Todos se habían precipitado hacia la maciza puerta de bronce apoyando las orejas sobre el metal.
—Sí, descargas —dijo Sandokan—. Mis hombres continúan combatiendo. Amigos, intentemos alcanzarlos.
—Es imposible derribar esta puerta —dijo de Lussac.
—Hagámosla saltar —respondió Yanez—. Yo tengo alrededor de una libra de pólvora en mi bolsa, y ustedes deben tener casi otro tanto. Podemos por consiguiente preparar una buena mina.
—Siempre y cuando no saltemos también nosotros —observó Tremal-Naik.
—La caverna es bastante amplia —dijo Sandokan—. ¿No le parece, señor de Lussac?
—No hay peligro —respondió el francés—. Bastará con que nosotros nos recostemos boca abajo en la otra extremidad. Le aconsejo no obstante hacer un petardo de un par de libras de pólvora, no más. Bastarán para desquiciar la puerta.
—Vamos, entonces —dijo Yanez—. Cavemos un hornillo para colocarla.
—Mientras, confeccionaré la bomba —dijo el francés—, usando mi cinturón de piel. Es ancho y resistente.
Los malayos ya habían empuñado los parang y se preparaban para cavar un agujero bajo la puerta, cuando se oyeron una serie de detonaciones acompañadas por clamores espantosos.
—¿Qué sucede? —gritó Yanez.
—Deben ser los nuestros que hacen saltar las puertas de la galería —respondió Sandokan—. Parece que se combate furiosamente hacia la pagoda.
De pronto se oyó a Tremal-Naik mandar un grito de furor, seguido por un diluvio de agua que parecía precipitarse de lo alto.
—¿Qué pasa ahora? —preguntó Sandokan.
—Pasa que los thugs se preparan para ahogarnos —respondió Tremal-Naik con voz estrangulada—. ¡Mira!
En la extremidad opuesta de la caverna se precipitaba, por una grieta que se había abierto en un ángulo de la bóveda, un enorme chorro de agua.
—¡Estamos perdidos! —había exclamado Yanez.
Sandokan se había quedado mudo, no obstante en sus ojos, quizá por primera vez, se leía una profunda ansiedad, mientras su rostro se había ensombrecido.
—Si dentro de cinco minutos nuestros hombres no están aquí, para nosotros habrá terminado —dijo de Lussac—. Es una tromba de agua la que nos derraman encima aquellos malandrines. ¿Qué me dice, señor Yanez?
—Que la mina no podemos prepararla más —respondió el portugués.
Luego se sacó de un bolsillo un cigarrillo, lo encendió y se puso a fumar tranquilamente, calmo e impasible como si se encontrase sobre el puente del prao.
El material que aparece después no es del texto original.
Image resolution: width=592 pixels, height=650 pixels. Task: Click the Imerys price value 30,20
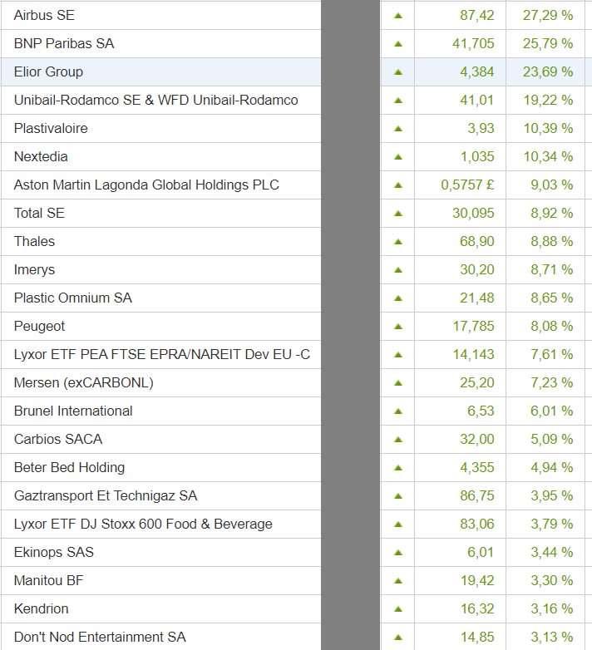(477, 269)
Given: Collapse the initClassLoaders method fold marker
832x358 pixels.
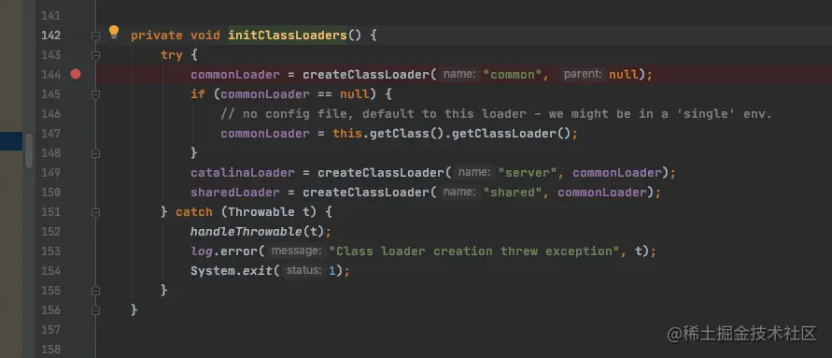Looking at the screenshot, I should (x=95, y=36).
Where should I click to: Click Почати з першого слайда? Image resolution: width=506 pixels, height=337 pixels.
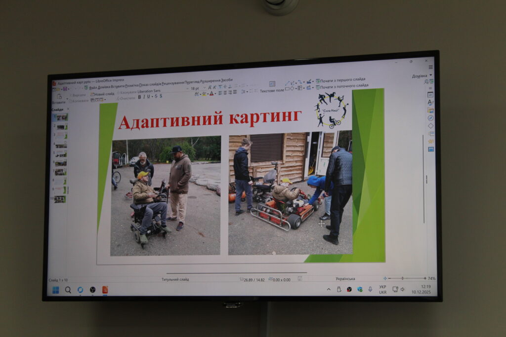coord(343,79)
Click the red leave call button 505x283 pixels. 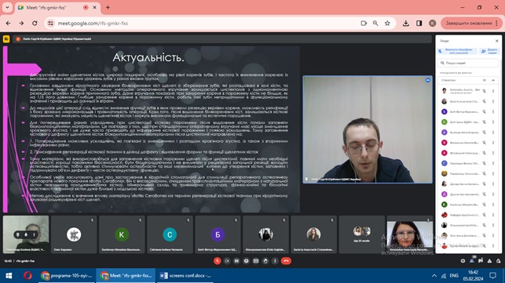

—¿Qué podemos intentar, Sandokan? —preguntó Tremal-Naik—. ¿Nos dejaremos ahogar así?
También aquella vuelta el pirata no respondió. Apoyado en la pared, con los brazos estrechados sobre el pecho, los labios contraídos, la frente borrascosamente fruncida, miraba el agua que ya había invadido todo el piso de la caverna y que trepaba rápida borboteando oscuramente.
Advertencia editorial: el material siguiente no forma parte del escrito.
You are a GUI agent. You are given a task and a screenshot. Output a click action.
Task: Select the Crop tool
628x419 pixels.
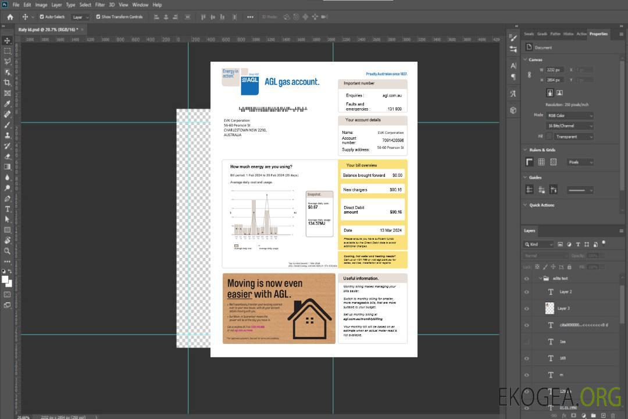8,83
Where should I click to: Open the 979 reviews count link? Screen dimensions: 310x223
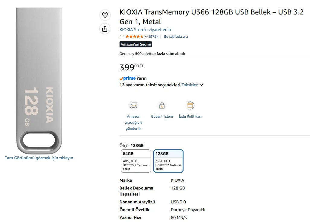(153, 37)
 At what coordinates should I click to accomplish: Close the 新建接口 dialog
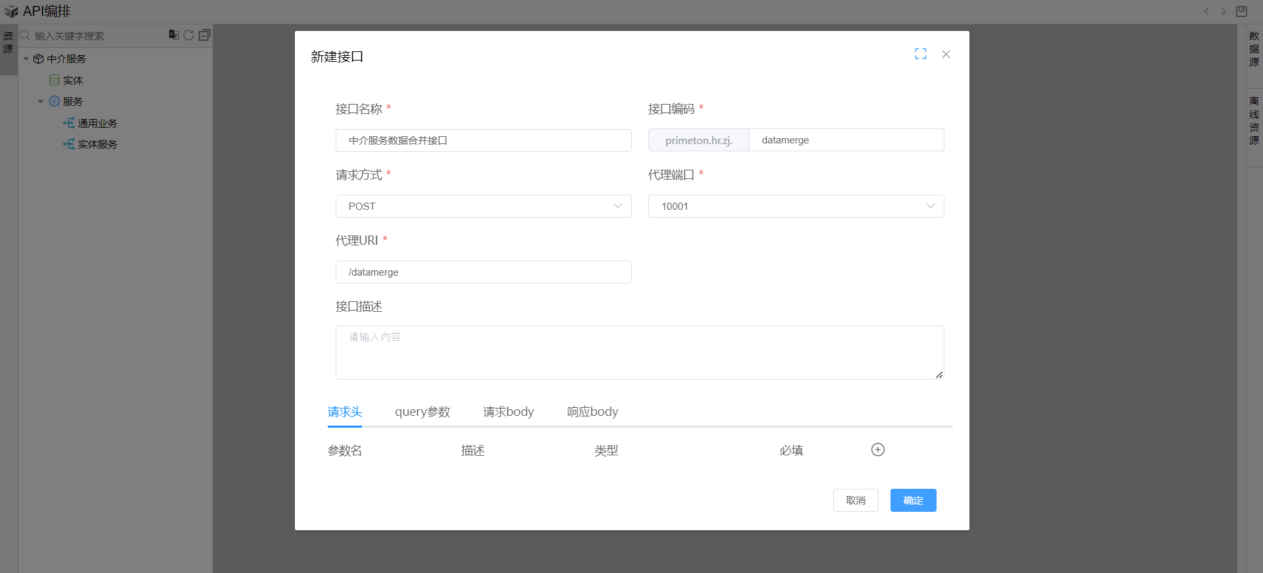pyautogui.click(x=946, y=54)
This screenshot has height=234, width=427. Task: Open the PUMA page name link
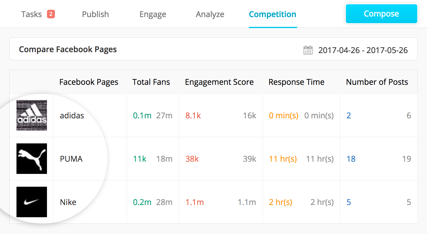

—Señores —dijo Yanez—, preparémonos para nadar. Esperemos no obstante que los thugs me dejen terminar el cigarrillo y que...
Una terrible detonación, que hizo tambalear incluso a la puerta de hierro, le interrumpió la frase.
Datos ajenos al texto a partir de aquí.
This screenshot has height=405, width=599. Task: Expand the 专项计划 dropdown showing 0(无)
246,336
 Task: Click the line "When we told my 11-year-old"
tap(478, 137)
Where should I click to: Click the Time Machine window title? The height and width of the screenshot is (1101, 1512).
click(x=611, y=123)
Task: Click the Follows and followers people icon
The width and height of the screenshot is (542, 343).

En el mismo momento el agua alcanzaba sus cinturas, trepando con furia creciente.

ACLARACIONES DE LA TRADUCCIÓN

Espadín: Espada de hoja muy estrecha o triangular que se usa como prenda de ciertos uniformes.

Libras: 1 lb = 0,45359237 kg. Por lo tanto 2 lb, equivalen a 0,91 kg.

Hornillo: Concavidad que se hace en la mina, donde se mete la pólvora para producir una voladura.